Return the lines from the one that contains "Task: Focus the Notice Title input field" through the one that contains "Action: coord(902,303)", inclusive, reproducing them exactly.

##### INPUT #####

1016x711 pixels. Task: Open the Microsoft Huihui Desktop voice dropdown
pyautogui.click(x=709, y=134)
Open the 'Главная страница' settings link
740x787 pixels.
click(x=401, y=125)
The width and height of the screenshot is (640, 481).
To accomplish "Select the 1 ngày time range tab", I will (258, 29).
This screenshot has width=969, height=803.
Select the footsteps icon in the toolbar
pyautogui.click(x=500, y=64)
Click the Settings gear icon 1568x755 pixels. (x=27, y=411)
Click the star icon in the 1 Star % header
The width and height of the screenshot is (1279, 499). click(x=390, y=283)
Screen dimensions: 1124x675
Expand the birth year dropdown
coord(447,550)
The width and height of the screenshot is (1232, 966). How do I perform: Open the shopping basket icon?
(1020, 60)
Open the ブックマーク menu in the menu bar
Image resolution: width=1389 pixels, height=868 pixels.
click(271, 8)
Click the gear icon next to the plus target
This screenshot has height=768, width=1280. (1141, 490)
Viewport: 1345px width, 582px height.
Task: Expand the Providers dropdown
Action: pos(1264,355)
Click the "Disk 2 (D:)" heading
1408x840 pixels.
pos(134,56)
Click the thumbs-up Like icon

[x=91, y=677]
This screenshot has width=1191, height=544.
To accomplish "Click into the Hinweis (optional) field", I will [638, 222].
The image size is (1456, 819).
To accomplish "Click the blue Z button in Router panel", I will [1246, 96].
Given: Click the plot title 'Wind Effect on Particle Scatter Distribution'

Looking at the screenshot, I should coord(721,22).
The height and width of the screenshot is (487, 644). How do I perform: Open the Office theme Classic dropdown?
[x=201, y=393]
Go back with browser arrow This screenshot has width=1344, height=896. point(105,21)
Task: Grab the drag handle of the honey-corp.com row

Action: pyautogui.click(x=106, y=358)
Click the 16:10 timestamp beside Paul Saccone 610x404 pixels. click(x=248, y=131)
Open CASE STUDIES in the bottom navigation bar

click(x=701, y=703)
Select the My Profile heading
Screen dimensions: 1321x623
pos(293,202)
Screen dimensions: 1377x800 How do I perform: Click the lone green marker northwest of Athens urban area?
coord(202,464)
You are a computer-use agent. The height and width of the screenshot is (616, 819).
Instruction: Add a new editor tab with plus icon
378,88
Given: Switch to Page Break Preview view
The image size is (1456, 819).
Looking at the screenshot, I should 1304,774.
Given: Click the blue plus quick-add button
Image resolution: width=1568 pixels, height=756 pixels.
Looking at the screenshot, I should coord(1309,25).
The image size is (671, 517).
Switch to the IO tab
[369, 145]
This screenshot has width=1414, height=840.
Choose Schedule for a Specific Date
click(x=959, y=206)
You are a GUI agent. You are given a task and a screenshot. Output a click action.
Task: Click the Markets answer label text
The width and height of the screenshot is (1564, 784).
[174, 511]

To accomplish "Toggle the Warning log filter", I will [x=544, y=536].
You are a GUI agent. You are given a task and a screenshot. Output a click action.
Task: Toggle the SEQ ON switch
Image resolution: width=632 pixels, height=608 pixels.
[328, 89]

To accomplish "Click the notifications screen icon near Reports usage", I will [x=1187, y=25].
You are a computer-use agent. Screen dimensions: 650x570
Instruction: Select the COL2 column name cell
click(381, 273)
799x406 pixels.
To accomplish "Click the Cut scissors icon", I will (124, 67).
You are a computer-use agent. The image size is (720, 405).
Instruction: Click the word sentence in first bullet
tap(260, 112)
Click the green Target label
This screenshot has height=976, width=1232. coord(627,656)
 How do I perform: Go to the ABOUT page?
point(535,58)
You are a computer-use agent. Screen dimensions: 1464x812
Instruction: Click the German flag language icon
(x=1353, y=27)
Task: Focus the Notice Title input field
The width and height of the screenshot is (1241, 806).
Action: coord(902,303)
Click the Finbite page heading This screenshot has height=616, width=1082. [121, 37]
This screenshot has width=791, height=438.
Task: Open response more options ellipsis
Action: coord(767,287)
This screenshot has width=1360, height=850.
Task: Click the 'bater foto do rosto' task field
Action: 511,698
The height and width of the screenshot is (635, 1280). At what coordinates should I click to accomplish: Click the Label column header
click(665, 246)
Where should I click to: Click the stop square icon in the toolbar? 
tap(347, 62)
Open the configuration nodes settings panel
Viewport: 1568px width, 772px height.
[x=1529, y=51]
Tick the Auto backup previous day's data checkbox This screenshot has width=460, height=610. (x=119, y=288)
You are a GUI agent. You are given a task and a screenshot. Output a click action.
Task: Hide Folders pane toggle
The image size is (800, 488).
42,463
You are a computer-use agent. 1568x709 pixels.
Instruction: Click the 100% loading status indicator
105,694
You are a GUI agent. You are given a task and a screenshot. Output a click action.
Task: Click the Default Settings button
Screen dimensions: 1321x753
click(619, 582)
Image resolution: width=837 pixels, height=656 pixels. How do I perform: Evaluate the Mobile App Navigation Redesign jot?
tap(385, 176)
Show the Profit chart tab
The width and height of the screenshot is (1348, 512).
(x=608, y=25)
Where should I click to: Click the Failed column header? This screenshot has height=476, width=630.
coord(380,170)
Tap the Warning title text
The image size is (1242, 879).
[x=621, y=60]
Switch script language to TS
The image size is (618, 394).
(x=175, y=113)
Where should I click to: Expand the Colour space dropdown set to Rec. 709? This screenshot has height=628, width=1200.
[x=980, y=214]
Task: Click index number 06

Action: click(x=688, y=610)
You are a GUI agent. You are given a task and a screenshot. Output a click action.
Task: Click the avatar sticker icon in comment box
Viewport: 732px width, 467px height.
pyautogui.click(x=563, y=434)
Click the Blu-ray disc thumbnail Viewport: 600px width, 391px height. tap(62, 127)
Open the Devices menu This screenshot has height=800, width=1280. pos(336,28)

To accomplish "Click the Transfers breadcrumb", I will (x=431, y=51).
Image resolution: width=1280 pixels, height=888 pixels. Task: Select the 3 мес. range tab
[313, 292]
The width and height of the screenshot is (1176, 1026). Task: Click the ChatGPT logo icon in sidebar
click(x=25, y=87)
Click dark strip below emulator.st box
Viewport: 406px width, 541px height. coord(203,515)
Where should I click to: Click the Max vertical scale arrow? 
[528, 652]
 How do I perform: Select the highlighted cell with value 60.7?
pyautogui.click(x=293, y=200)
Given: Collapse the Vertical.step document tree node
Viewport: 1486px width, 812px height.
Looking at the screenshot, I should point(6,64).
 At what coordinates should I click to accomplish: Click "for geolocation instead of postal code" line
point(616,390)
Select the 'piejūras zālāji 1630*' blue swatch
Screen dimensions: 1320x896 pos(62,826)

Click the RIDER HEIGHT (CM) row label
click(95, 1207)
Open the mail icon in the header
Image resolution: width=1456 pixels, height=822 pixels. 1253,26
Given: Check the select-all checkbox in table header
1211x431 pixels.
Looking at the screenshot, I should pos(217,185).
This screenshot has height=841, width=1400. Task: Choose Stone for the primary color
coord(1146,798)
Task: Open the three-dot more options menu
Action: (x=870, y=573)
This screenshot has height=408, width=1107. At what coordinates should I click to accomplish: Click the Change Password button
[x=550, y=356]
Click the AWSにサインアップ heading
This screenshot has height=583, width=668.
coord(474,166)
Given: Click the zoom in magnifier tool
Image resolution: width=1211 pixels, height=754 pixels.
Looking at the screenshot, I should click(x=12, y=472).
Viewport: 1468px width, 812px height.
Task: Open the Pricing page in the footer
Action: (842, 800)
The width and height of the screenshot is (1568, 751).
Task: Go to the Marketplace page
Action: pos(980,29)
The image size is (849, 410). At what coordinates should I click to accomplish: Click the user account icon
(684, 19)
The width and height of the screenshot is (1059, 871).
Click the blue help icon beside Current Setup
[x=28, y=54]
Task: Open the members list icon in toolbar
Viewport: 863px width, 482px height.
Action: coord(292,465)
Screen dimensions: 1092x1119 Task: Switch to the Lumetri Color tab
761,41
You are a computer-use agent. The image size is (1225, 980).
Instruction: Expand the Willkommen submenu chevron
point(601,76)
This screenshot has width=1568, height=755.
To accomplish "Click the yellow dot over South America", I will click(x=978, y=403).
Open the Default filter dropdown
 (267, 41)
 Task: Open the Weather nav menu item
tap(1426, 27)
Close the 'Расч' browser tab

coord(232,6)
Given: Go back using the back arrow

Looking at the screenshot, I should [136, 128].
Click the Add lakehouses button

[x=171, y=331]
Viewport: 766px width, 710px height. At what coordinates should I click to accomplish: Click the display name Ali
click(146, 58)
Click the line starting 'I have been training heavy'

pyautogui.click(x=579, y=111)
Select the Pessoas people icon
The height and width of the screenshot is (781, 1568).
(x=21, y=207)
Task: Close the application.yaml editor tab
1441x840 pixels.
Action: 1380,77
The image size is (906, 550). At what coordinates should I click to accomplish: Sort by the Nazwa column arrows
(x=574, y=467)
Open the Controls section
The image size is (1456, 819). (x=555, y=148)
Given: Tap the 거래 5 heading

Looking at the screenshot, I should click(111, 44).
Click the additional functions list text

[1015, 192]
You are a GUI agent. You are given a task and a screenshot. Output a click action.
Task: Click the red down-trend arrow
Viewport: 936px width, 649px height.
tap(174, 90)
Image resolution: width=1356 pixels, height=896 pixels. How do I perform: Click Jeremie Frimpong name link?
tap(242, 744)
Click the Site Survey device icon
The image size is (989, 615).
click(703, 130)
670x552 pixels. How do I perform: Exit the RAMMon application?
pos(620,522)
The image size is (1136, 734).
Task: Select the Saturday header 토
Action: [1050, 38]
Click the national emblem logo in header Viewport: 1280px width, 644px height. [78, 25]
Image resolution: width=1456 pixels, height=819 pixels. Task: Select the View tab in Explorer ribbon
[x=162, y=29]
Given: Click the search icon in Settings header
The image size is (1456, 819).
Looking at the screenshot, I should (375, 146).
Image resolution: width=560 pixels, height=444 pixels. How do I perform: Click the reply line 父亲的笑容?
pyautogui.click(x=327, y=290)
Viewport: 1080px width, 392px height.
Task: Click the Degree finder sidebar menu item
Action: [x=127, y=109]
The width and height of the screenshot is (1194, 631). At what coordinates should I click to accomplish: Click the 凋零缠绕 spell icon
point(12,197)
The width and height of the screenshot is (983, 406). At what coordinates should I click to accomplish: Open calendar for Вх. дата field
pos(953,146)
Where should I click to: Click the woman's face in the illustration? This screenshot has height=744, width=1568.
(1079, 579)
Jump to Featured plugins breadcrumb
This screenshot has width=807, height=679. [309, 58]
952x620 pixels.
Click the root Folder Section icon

#####

- **WRITTEN ANSWER**:
Task: Focus the Notice Title input field
The width and height of the screenshot is (1241, 806).
Action: coord(902,303)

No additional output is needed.